[Collected data]
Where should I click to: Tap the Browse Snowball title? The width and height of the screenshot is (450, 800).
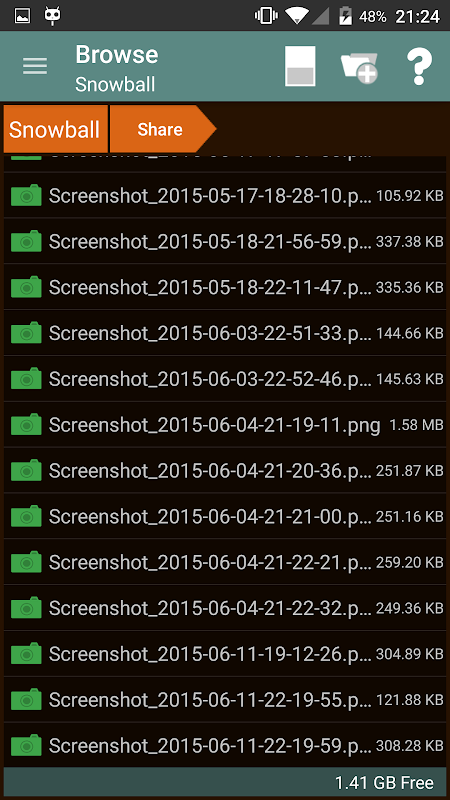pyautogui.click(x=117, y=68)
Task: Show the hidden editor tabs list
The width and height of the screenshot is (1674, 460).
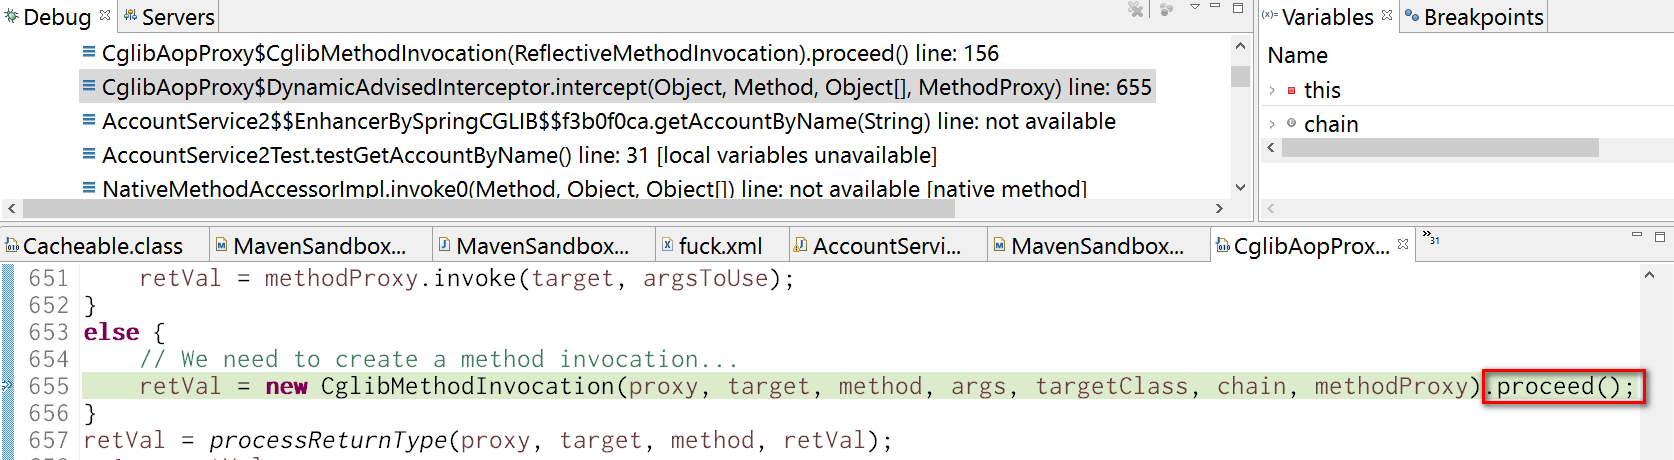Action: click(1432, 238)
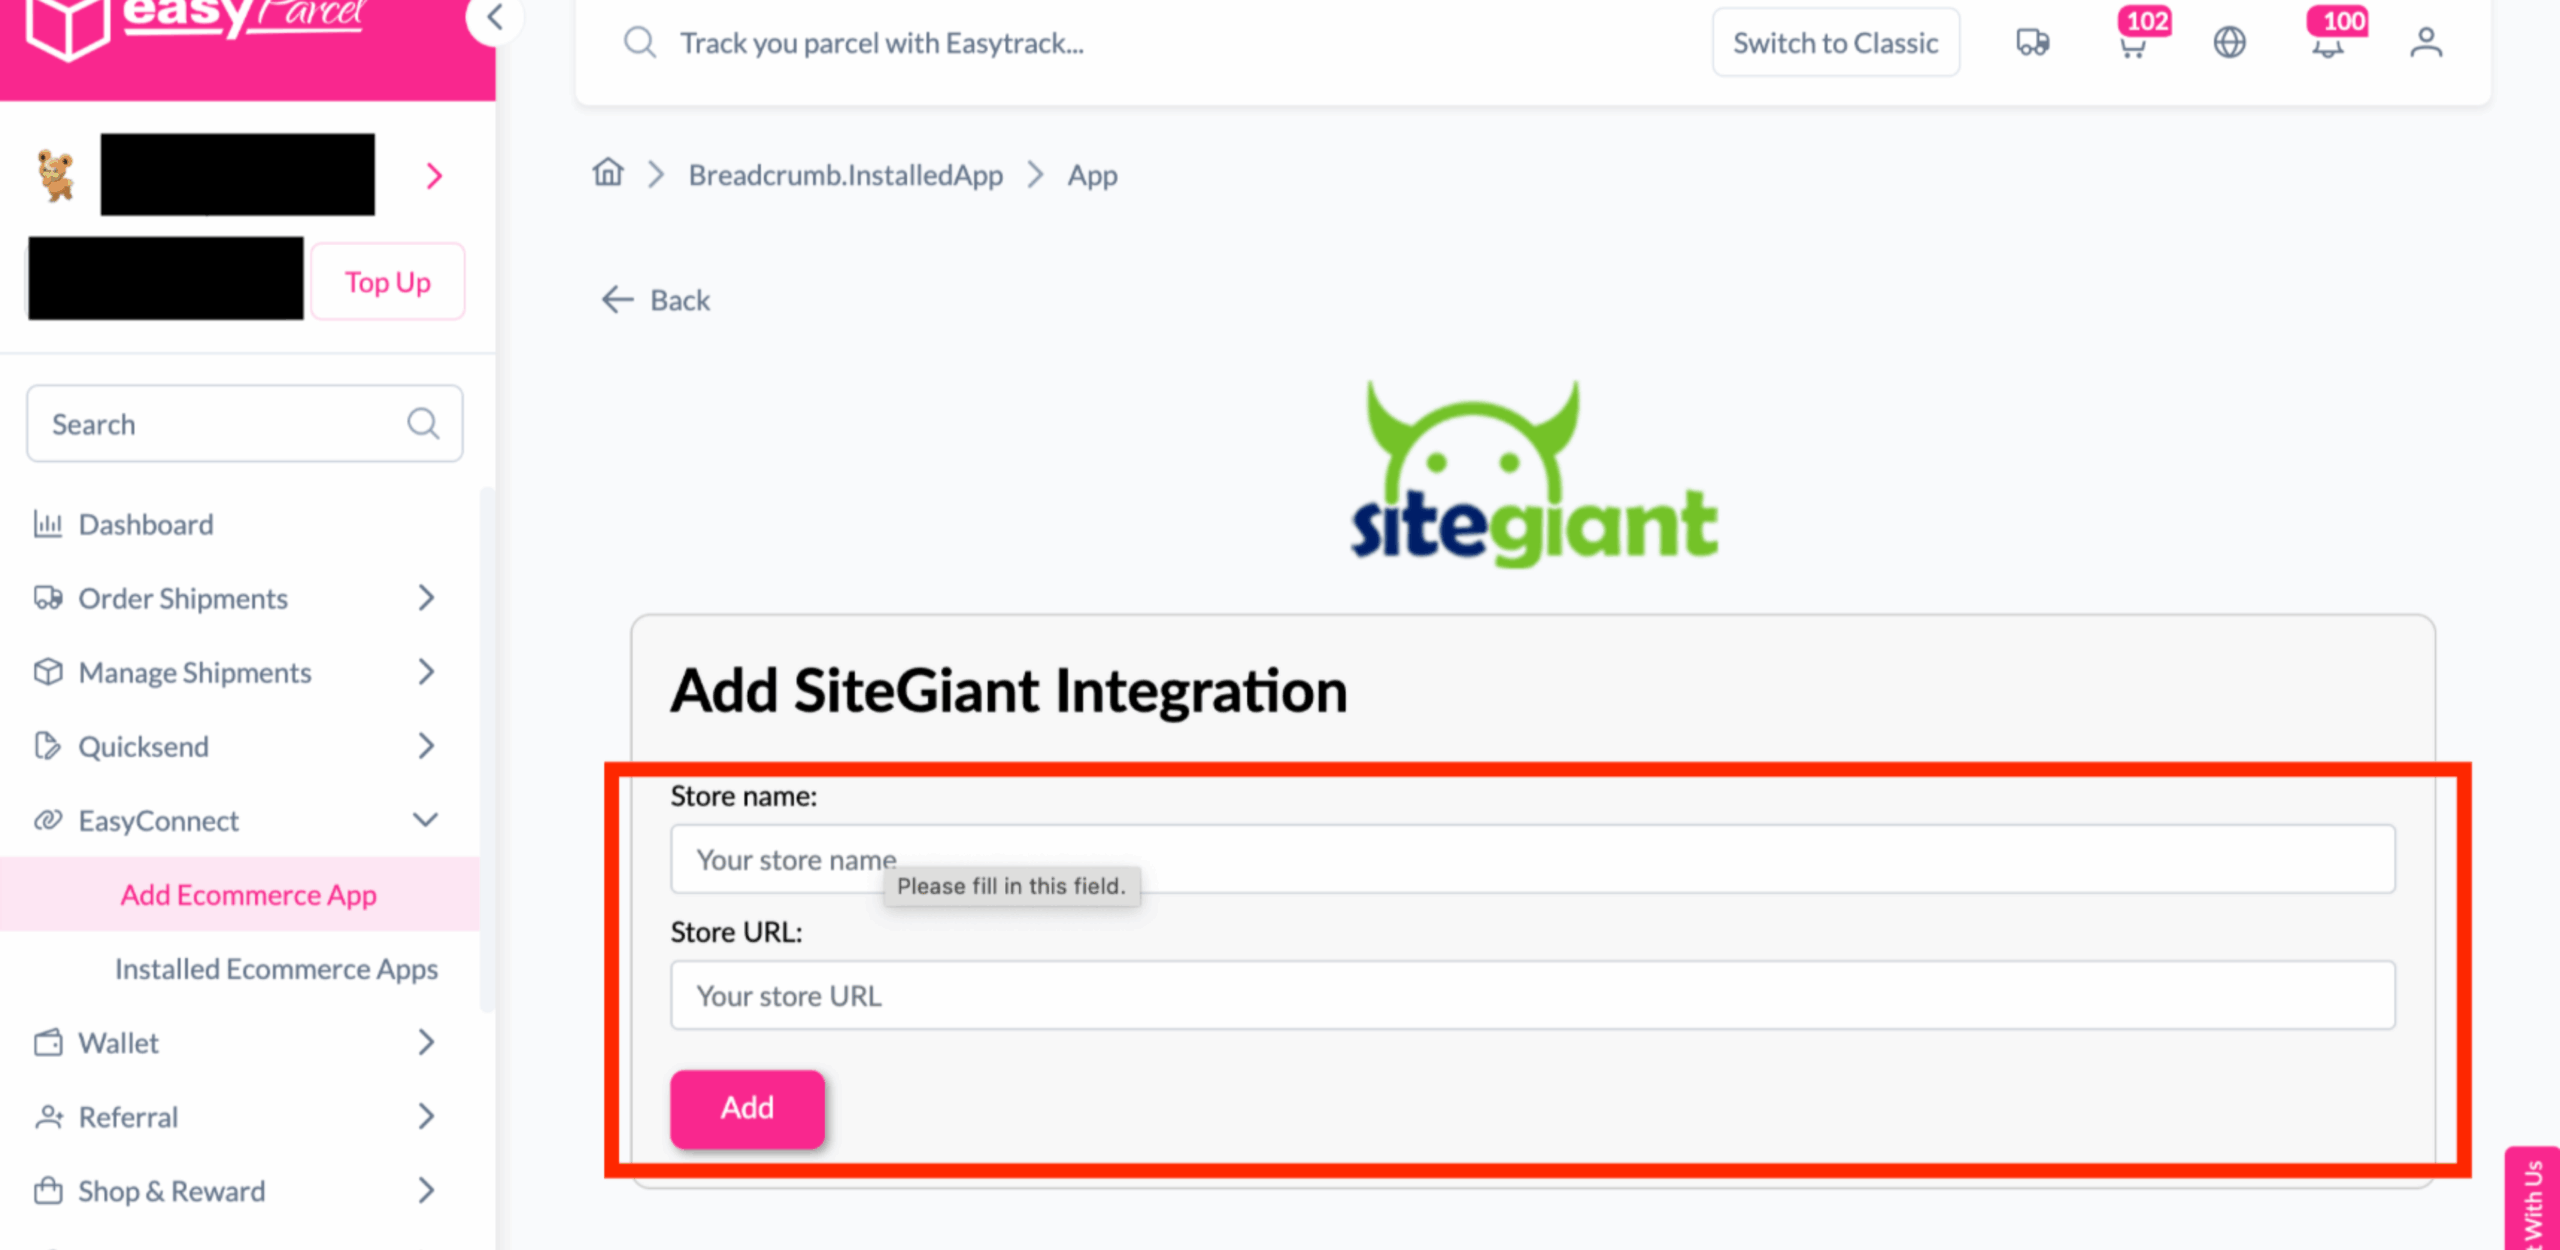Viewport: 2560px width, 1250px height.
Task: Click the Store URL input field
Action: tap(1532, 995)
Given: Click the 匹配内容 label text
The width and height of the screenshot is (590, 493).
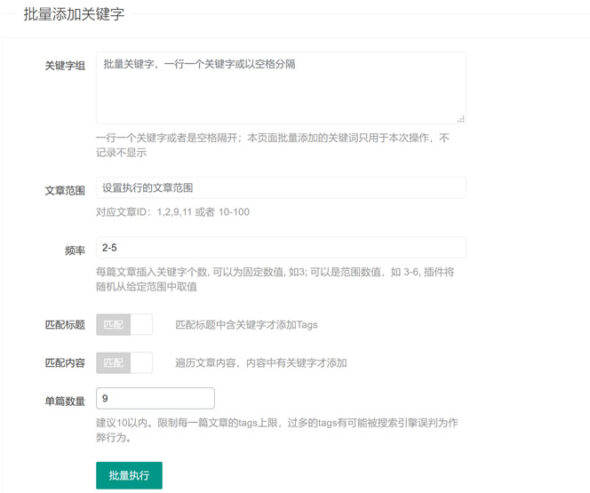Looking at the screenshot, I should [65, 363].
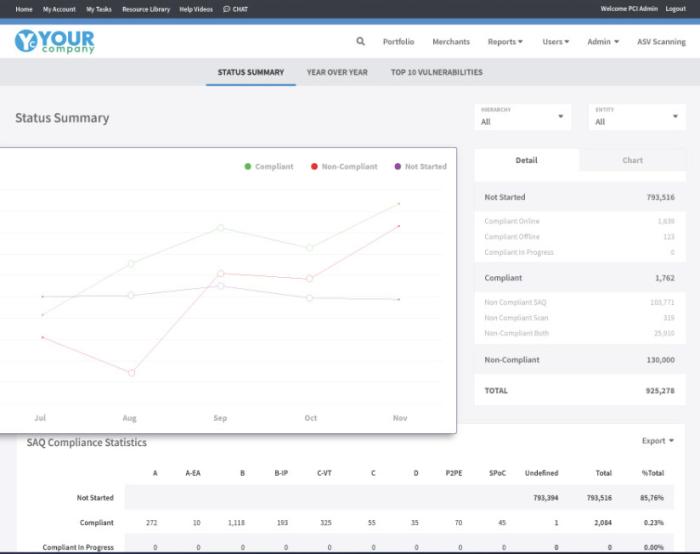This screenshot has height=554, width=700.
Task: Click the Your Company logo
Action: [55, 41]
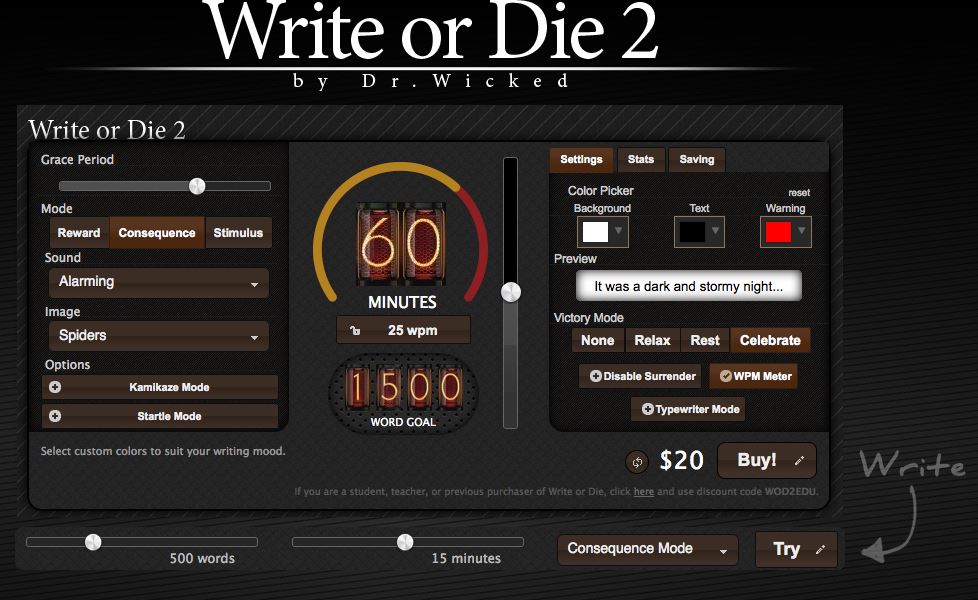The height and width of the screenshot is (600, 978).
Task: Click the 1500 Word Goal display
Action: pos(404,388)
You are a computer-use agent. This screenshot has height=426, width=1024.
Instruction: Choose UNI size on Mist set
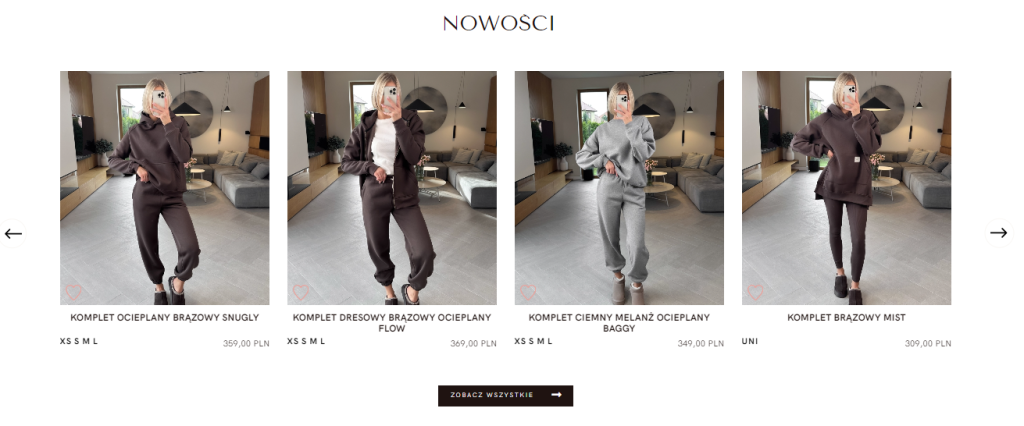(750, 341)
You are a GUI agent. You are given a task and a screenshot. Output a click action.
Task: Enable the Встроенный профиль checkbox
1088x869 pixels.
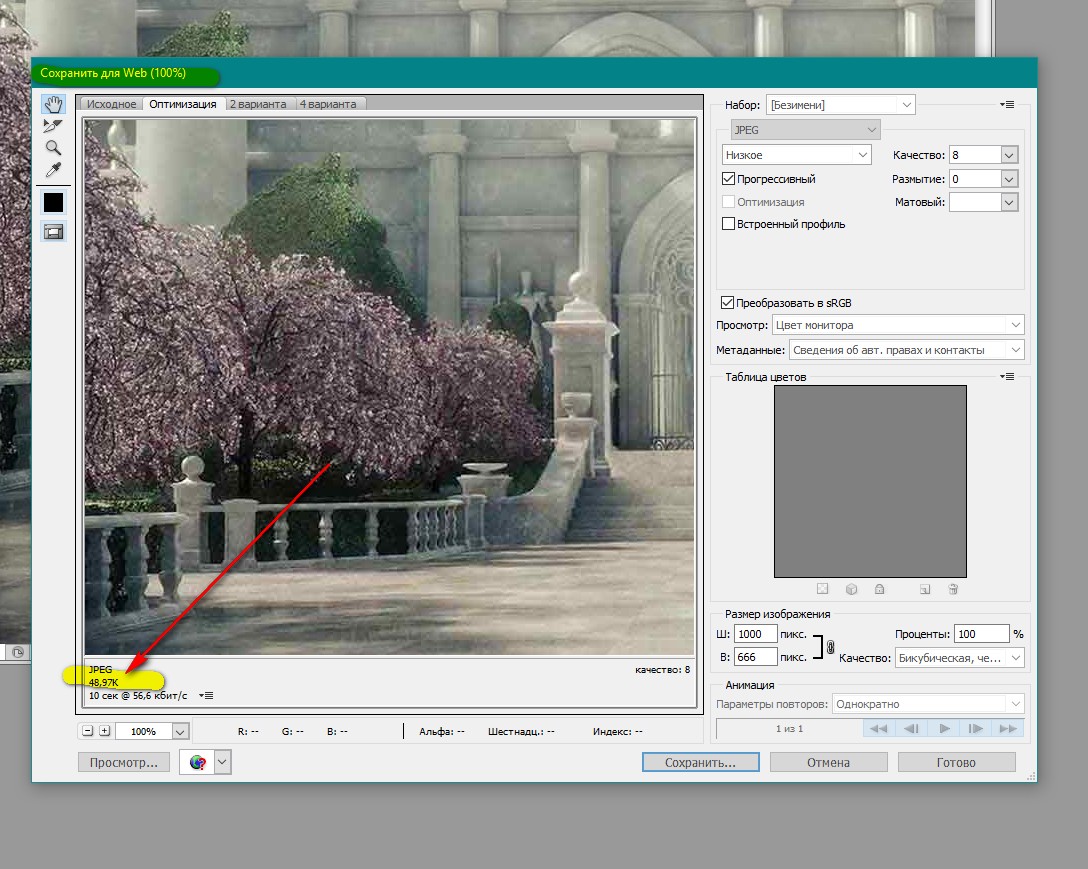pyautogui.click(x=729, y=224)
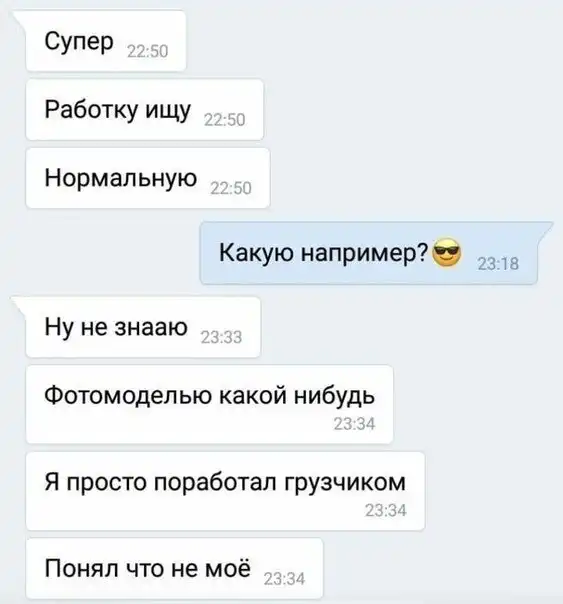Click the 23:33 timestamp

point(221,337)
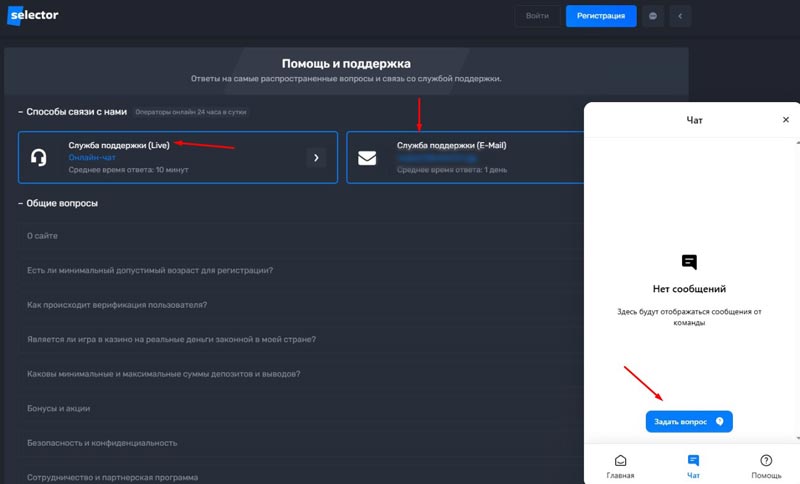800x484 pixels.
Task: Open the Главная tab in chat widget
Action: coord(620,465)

> Brief: Whenever the string "agent" shows up in a line of the entries, copy that line.

> The answer:
You are a computer-use agent. This screenshot has height=426, width=1024.
You are a GUI agent. You are given a task and a screenshot. Output a click action.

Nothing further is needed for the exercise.